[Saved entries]
● ● ● ●
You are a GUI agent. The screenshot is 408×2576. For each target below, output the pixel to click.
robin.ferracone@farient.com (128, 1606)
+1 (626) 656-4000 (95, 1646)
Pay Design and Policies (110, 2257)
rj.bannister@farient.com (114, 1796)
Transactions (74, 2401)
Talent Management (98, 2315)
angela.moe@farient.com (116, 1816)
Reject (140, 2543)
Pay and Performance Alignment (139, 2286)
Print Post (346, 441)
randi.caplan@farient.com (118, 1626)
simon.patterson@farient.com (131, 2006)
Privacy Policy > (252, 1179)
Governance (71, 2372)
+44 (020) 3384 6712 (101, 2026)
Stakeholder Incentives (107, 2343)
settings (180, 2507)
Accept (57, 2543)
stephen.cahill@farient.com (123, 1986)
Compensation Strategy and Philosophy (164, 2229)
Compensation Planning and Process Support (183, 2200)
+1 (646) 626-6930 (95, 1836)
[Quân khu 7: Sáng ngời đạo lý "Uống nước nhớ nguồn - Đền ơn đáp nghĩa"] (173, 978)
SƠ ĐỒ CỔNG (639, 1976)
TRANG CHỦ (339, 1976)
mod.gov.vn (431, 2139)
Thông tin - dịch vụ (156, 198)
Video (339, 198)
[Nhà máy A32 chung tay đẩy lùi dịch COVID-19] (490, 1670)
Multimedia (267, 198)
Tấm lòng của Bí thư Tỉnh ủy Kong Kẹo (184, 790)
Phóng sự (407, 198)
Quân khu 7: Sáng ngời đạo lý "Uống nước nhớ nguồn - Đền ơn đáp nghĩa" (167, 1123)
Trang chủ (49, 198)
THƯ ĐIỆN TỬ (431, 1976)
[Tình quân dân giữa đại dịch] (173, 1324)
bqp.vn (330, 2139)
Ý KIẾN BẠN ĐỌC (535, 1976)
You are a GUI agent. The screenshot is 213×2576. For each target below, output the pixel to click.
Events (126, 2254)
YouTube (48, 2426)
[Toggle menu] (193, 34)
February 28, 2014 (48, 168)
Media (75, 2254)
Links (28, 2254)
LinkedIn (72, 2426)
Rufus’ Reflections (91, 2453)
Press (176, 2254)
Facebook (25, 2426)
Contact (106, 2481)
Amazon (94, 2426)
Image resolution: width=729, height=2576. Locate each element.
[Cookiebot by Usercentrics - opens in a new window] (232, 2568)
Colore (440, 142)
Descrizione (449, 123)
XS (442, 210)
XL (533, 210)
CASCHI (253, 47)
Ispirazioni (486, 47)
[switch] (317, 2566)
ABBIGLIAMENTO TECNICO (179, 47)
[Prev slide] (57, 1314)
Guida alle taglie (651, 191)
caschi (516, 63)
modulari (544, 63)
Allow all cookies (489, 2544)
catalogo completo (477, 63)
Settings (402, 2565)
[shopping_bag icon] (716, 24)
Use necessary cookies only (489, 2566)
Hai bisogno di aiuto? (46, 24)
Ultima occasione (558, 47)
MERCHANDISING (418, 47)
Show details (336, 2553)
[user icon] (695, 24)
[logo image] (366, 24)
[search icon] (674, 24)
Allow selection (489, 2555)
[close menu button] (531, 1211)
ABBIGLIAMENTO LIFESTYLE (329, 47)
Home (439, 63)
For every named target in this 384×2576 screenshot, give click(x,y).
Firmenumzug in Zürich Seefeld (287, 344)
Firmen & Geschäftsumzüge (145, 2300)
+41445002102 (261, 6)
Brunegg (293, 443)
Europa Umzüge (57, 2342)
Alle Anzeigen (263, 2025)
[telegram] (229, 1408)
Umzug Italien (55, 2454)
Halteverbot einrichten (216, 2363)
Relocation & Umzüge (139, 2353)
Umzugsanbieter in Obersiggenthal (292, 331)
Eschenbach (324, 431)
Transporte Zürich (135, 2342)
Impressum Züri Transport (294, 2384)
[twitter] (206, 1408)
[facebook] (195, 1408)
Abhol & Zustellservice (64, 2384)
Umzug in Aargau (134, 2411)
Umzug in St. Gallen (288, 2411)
● ● ● ●
*Assignment:*
When you reach the line holding "modulari (544, 63)" in the records above, begin reproducing exactly, stop after the line holding "[close menu button] (531, 1211)", and output nothing else.

*Response to this task:*
modulari (544, 63)
Allow all cookies (489, 2544)
catalogo completo (477, 63)
Settings (402, 2565)
[shopping_bag icon] (716, 24)
Use necessary cookies only (489, 2566)
Hai bisogno di aiuto? (46, 24)
Ultima occasione (558, 47)
MERCHANDISING (418, 47)
Show details (336, 2553)
[user icon] (695, 24)
[logo image] (366, 24)
[search icon] (674, 24)
Allow selection (489, 2555)
[close menu button] (531, 1211)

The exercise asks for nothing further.